━━━ Material fornecido

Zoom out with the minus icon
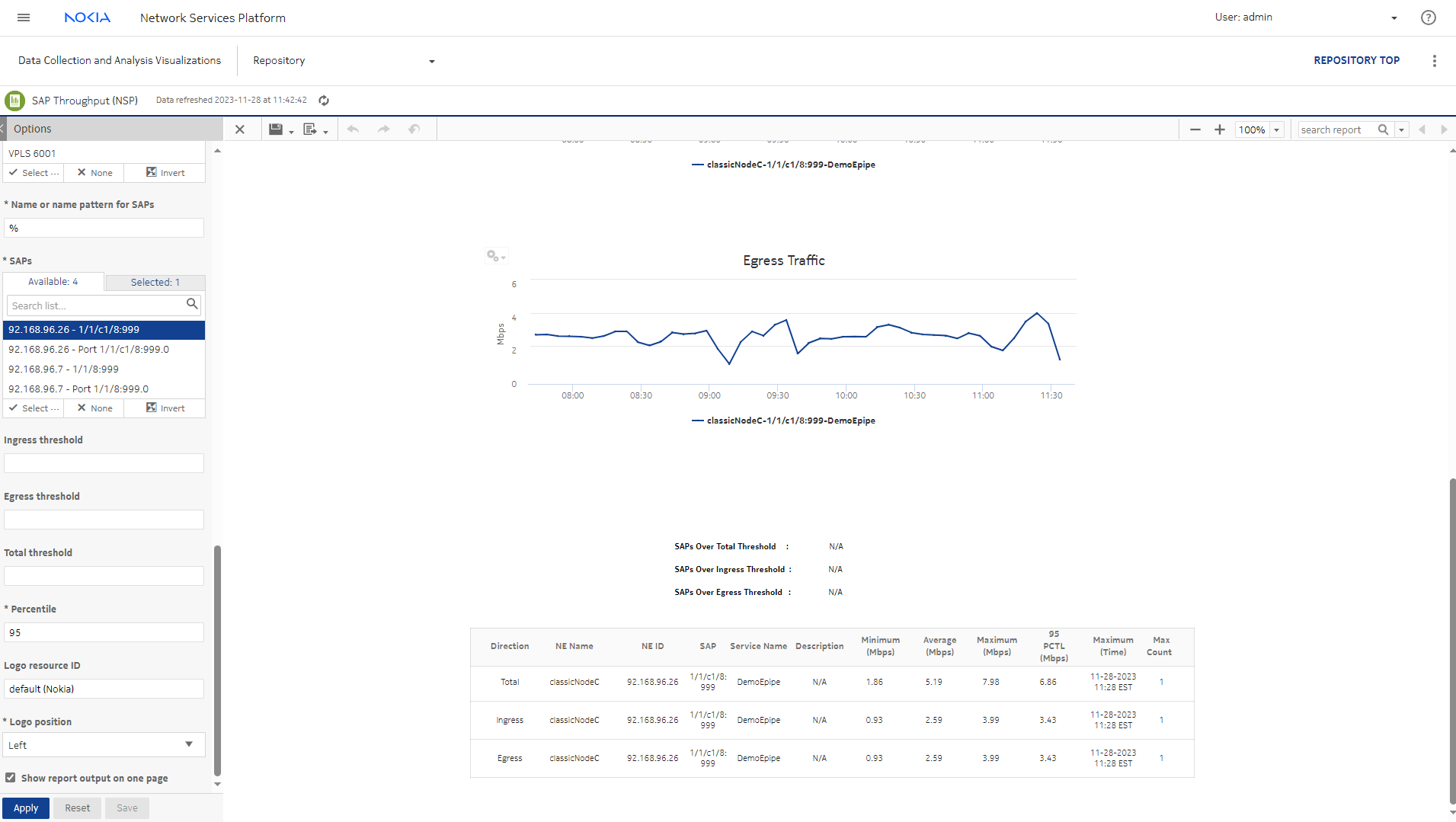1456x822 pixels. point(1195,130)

━━━━━━
━━━ Material fornecido

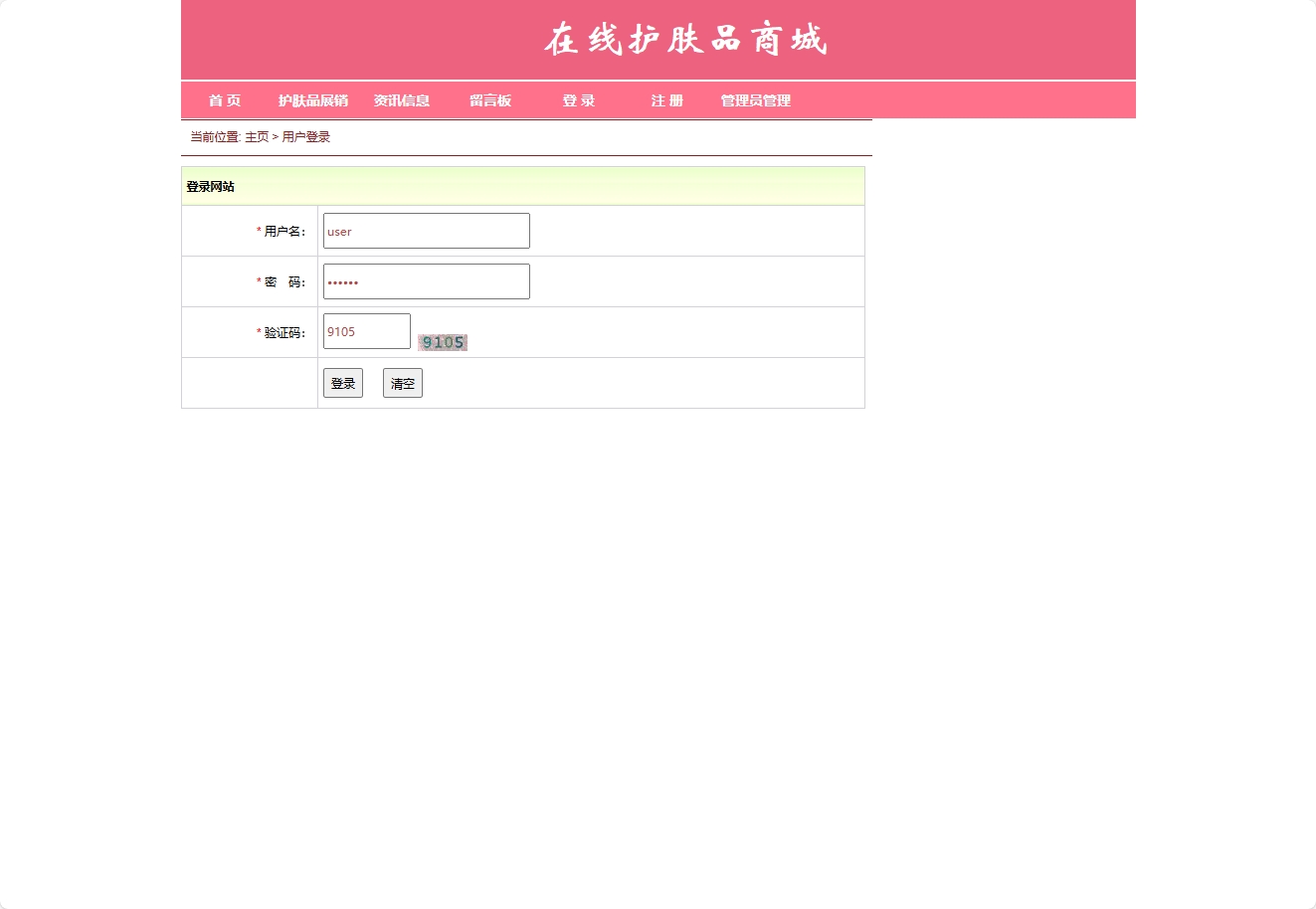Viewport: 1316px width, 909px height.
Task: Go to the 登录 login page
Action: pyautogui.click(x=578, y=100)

━━━━━━
━━━ Material fornecido

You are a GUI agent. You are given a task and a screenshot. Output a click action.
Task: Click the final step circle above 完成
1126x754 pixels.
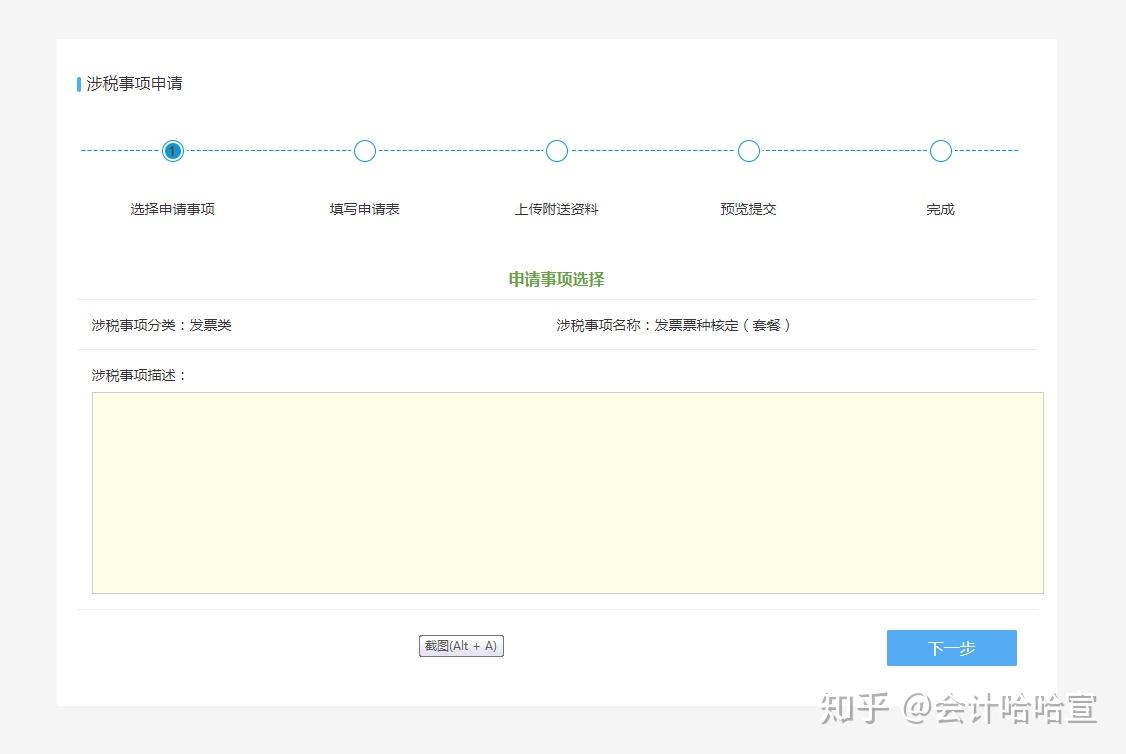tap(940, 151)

━━━━━━

- Instruções do exercício -
Reescreva como lista numerada as linhas da listagem, começando na que contém "You are a GUI" e parando depois da que contém "tap(940, 151)", sem as linhas em branco. Não inclua as imagens na resposta.

- Resposta escrita -
1. You are a GUI agent. You are given a task and a screenshot. Output a click action.
2. Task: Click the final step circle above 完成
3. 1126x754 pixels.
4. tap(940, 151)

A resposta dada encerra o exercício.